これはもはや紙ではない、何か別のもの、別次元の物質ではなかろうか。
ならば捨てる。くしゃくしゃにもせず切り刻みもせずそのまま捨ててやる。
そう決心して、ゴミ箱に放り込む。
確か明日は燃えるゴミの日だよな。
去らばだよ、紙屑。
結局昨日の事は今日になってもかわらず、俺はあのプリントをどうすることもできなかった。
朝、早く起きてリビングに向かう。
やはり、母さんが出すゴミの準備をしていた。
「おはよう」
突然の俺の挨拶に驚くも、すぐに笑顔を取り戻した。
「おはよう、今日は何かあるわけ?」
「いや、ちょっと……ゴミ、たまにはだそっかなって……」
「あら、助かるわぁ。だけど何で今日だけそんなこと…さては何か目的があるわね。」
「や、やだなぁ母さんたら。別に何もないよ。」
ただ便箋がちゃんと捨てられたか確かめたいだけだよなんて言っても理解はしないだろうから、言わなかった。

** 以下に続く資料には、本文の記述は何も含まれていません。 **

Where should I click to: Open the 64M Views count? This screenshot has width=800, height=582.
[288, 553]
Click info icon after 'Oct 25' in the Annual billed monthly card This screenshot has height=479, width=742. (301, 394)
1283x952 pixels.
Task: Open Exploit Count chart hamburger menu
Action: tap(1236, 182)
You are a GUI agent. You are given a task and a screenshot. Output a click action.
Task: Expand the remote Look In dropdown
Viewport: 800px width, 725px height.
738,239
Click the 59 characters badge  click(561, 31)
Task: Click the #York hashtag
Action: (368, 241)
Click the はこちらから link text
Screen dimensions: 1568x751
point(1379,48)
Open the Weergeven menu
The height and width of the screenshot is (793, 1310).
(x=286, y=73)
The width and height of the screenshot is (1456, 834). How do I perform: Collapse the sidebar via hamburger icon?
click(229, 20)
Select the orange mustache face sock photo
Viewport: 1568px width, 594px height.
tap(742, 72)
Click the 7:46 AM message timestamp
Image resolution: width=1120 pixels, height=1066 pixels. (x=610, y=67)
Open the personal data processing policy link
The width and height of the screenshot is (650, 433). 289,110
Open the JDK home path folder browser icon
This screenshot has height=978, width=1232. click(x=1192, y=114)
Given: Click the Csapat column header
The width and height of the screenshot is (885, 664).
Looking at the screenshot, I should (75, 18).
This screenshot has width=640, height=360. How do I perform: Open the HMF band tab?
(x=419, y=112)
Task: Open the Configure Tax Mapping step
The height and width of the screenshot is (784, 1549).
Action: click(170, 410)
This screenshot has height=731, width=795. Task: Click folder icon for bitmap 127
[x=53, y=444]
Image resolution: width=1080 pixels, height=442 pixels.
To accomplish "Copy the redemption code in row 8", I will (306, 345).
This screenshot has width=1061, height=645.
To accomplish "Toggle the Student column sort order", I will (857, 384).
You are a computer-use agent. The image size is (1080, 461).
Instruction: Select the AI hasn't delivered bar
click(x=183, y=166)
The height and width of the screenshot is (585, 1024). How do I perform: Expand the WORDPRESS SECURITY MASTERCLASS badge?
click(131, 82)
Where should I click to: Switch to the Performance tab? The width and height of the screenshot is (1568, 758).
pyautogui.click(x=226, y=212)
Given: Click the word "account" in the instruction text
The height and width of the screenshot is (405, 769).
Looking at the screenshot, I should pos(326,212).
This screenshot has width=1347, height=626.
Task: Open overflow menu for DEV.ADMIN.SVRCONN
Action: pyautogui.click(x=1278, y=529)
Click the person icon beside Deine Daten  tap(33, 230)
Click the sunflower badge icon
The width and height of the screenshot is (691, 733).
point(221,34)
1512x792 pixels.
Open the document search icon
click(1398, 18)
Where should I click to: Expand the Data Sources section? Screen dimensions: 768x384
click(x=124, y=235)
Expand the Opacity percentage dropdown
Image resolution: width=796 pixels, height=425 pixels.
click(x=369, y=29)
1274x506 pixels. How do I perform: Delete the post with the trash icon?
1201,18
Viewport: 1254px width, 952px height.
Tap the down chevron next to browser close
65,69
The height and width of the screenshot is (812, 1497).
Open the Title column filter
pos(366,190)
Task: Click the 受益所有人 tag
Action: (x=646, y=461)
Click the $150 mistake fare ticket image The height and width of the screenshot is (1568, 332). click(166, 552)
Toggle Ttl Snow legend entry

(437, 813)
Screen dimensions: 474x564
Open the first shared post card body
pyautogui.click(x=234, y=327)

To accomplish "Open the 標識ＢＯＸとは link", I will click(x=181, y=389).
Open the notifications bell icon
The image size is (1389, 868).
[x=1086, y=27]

「まぁ何でもいいけど、外にでなくていいのなら、助かるわ。」
母さんはゴミ袋を縛ろうとしていた。
「まっ、待った‼俺も捨てるものがある。」
キョトンとしてから、あらそうといって袋をパスされた。
「もう入れるもの無いから、このまま入れたら捨てちゃって。」
そういって渡されたゴミ袋を受けとると、ずっしり重みがあって、思わず地面に置く。
「重すぎだろ、これ。」
「やだ、そんなんだったら野菜残さなきゃだねぇ。」
「そんなに残してねぇ‼」
母さんのトゲの刺す言葉に応戦しながらもゴミ袋を引きずって部屋へ行き、例の手紙をしっかりと奥へ押し込める。そして飛び出てこないように、素早くしっかりと結ぶ。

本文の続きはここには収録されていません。